# Area 2: Text Processing
We use NLP and other techniques to go through text and other material in corporate reports and similar documents to get "key items." This data can be linked with other computer-based information to take necessary follow-up actions.
# Current Status
Preprocessing: Convert PDFs to text; separate them into sections for analysis.
NLP: Using Natural Language Toolkit to preprocess text data with these techniques:
- Latent Dirichlet Allocation
Generate dynamic number of topics for each section. Use these topics to find candidate sentences which best summarize the given topic.
- Term Frequency Inverse Document Frequency
Summarize content from each section. Additionally weighting terms based on task related keywords to generate topic specific summaries.

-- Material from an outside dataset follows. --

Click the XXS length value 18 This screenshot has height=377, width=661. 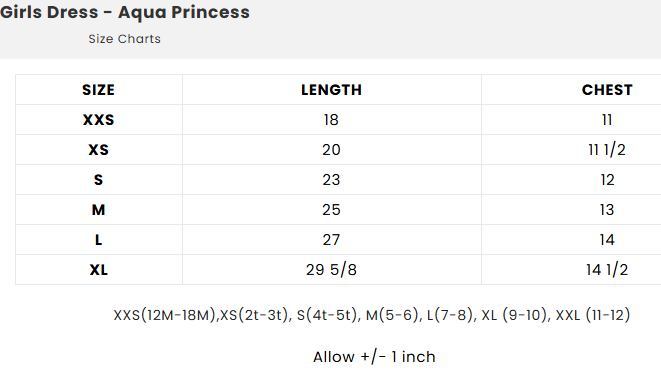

- Pre-Trained Transformer Networks
Leverage question answering capabilities to identify the issues raised and actions required in the text. Investigating priming and other techniques to enable few shot learning on the specific task.
Next: We plan on trying new models and continuing to train on more documents to gain further insights into what information can be gained from each section. LDA can be used for further applications to connect documents.
Area 2 is mainly based on data from a foreign bank.
# 9/29/2020 update
NLP: we have implemented methods for preprocessing documents in an NLP context. We use NLTK to perform tasks such as frequency dictionaries and named entity recognition. We plan on trying new models and continuing to read documents to gain further insights into what information can be gained from each section.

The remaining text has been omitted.